Tens of millions of Americans have lost their jobs since the world's COVID-19 pandemic became a U.S. crisis in March, and while the country's overall unemployment numbers fell in both May and June, the official unemployment rate is still at a painfully high 11.1% -- worse than it ever was during Great Recession. And as has been noted by Fortune, the Motley Fool, and other media outlets, the Bureau of Labor Statistics is probably undercounting the number of unemployed workers significantly due to several ongoing issues. Meanwhile, the U.S. economy is in a new recession, and the country is in the midst of its worst surge of COVID-19 cases yet, setting daily records for new diagnoses.

It's therefore a particularly bad time for one of the government's more-effective emergency economic stimulus and human relief measures to run out. Yet come July 31, the $600 boost that the CARES Act initiated for weekly unemployment checks is set to end. And once that happens, many of those tens of millions of out-of-work Americans  will start finding it a real struggle to cover even their basic bills.

Unemployment claim document on table with open pen resting on it

Image source: Getty Images.

What do unemployment benefits look like without the boost?

Vast numbers of Americans are now on unemployment -- collecting payments that, under normal conditions, would average out across the United States to about $380 a week.

Thanks to the $600 a week in additional emergency benefits that are still in play, the average unemployment recipient is instead collecting $980 a week -- a figure Congress picked because it would allow the average U.S. worker to come out close to even relative to what they had been making before.

But if that program isn't extended, then shortly, the average payment will fall all the way back down to $380. Based on that, the average unemployed worker will only by replacing about one-third of their prior paycheck, according to the W.E. Upjohn Institute for Employment Research.

Of course, unemployment benefits differ from state to state, and they also hinge on the applicant's former earnings. States tend to set their benefit levels in the neighborhood of 50% of a person's prior income, up to a ceiling that somewhat reflects differences in the local cost of living. Even so, some of those ceilings are uncomfortably low.

In Mississippi, with the least generous unemployment benefits in the nation (and the lowest cost of living), the average jobless worker was collecting $213 a week prior to the pandemic. Massachusetts, which sports the sixth-highest cost of living, has the most generous benefit -- its average recipient was collecting $552. But on a national level, $380 a week doesn't sound good.

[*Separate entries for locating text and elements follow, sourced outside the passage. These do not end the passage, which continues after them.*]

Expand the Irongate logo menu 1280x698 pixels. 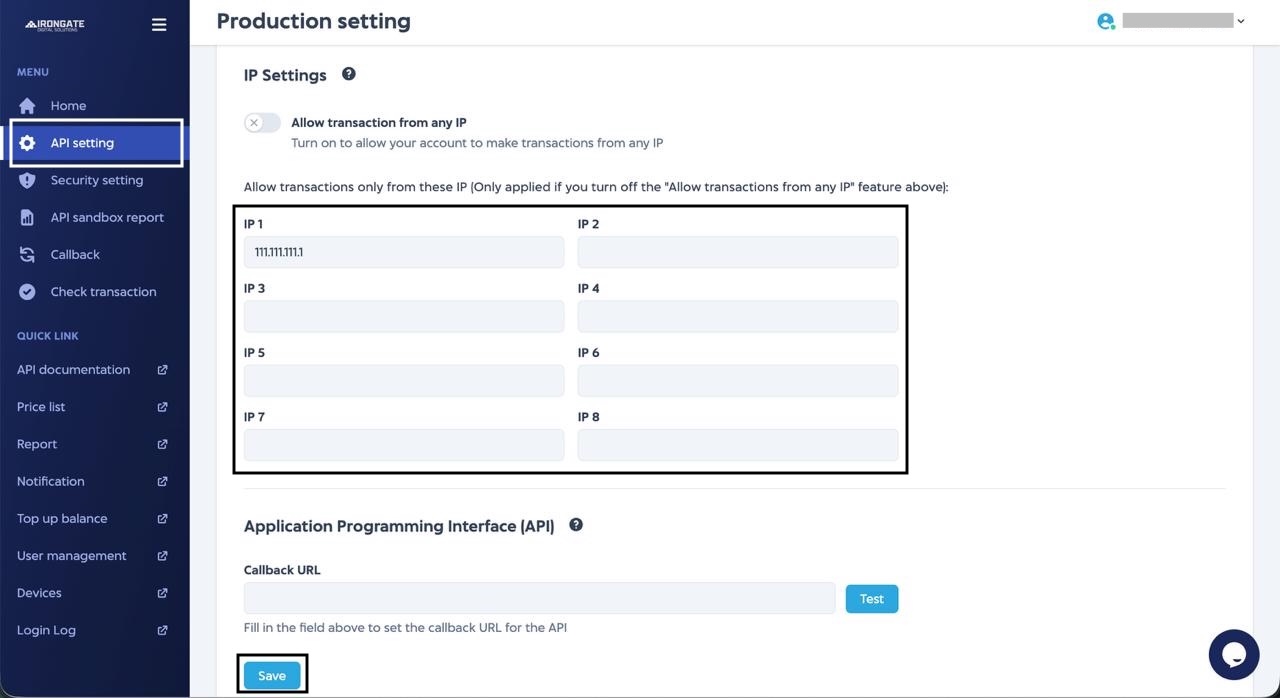tap(54, 24)
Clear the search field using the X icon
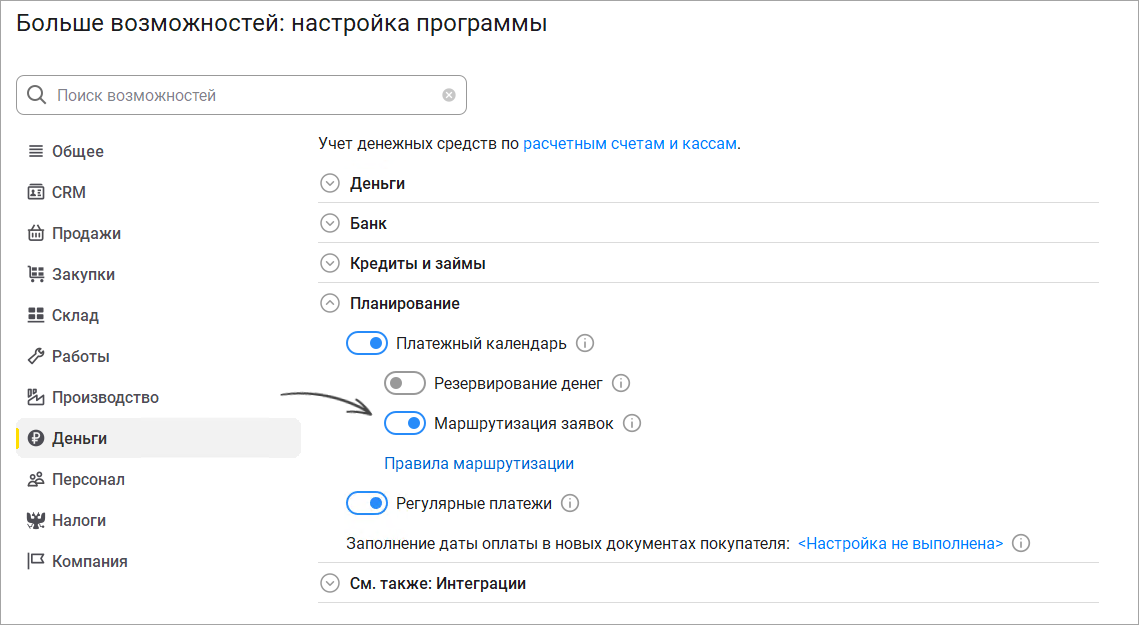This screenshot has width=1139, height=625. tap(449, 95)
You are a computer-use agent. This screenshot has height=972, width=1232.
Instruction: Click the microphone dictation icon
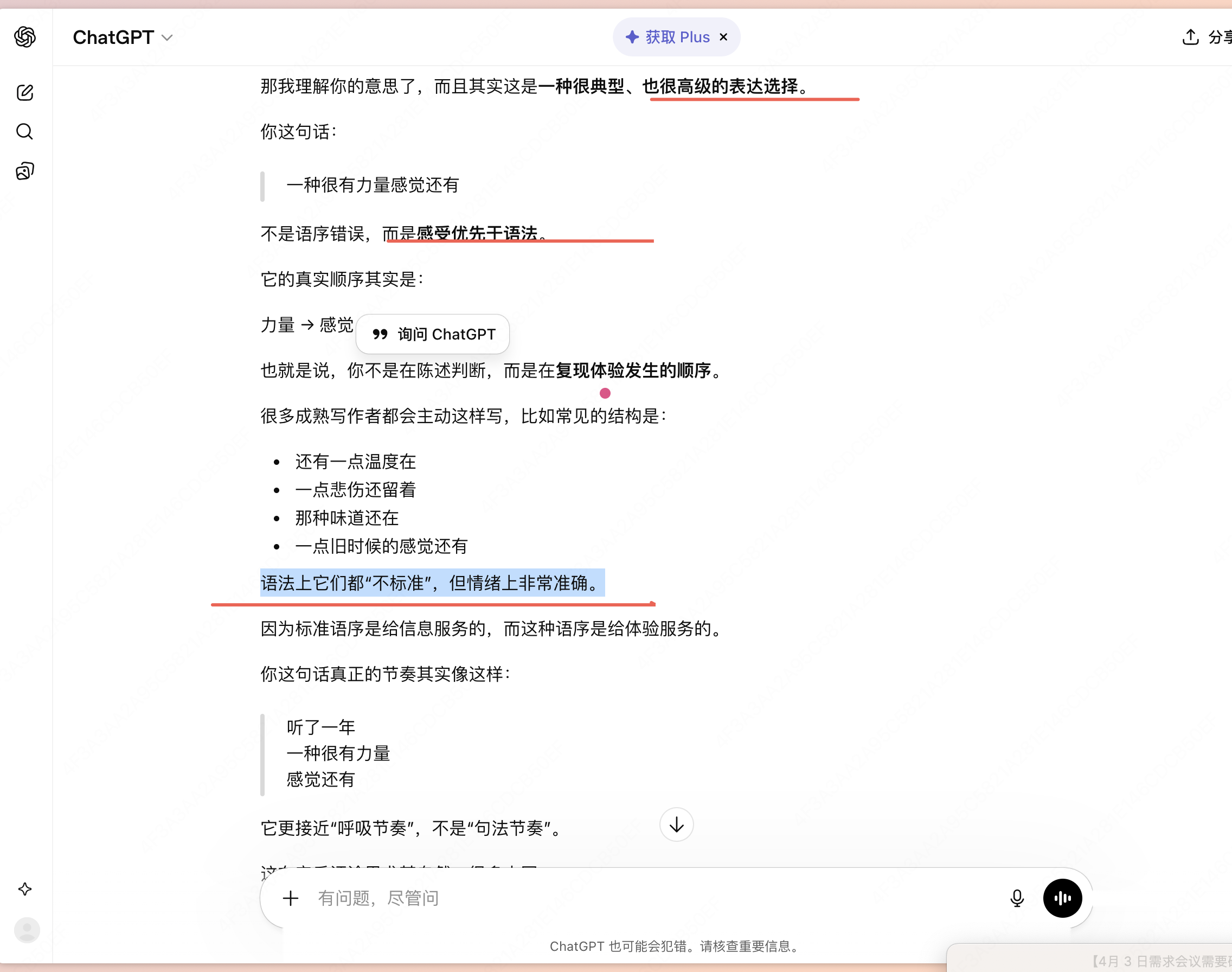click(x=1017, y=898)
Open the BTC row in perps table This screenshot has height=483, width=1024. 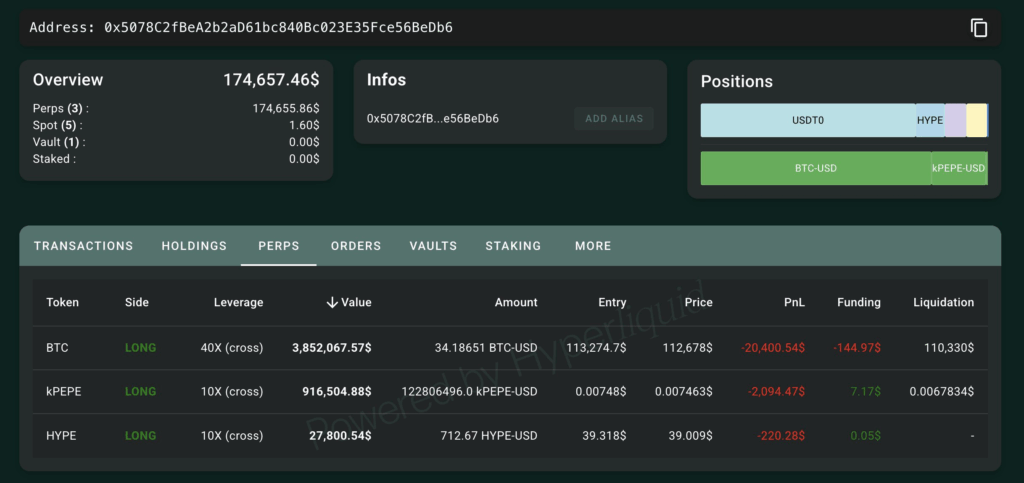point(57,348)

Will the $600 boost get extended?

Democratic lawmakers in Congress have been fighting to extend the $600 weekly unemployment boost, claiming that Americans and the economy as a whole still very much need that relief. Republican lawmakers have been firmly against continuing the program, however, and for a number of reasons.

For one thing, they argue that as restrictions on businesses and personal activity ease and the economy opens back up, the need for extra relief won't be as intense. (Republicans have applied that same argument in the context of their opposition to a second round of widely distributed stimulus checks.) Also, some fear that extending the $600 boost will disincentivize people from returning to work, especially since many former low-wage workers have been collecting more in enhanced unemployment benefits than they were getting paid for their labor.

But the current spike in new U.S. COVID-19 diagnoses could easily result in states and businesses slowing or reversing their reopening plans, leading to another surge in layoffs. That adds weight to the argument that this would not be a great time to pull the plug on a benefit that's making it possible for struggling families to put food on the table and pay their bills. 

The House and the Senate only have a few more weeks to duke it out before the end of July arrives, and the solution may boil down to a compromise -- perhaps a smaller weekly boost in unemployment to replace a larger portion of laid-off workers' paychecks, but not so large a boost that people who could return to work are motivated not to. But either way, one thing's for sure: Living on $380 a week is not feasible for many people, and if Congress doesn't act, millions of Americans will be spending the second half of 2020 struggling to stay afloat.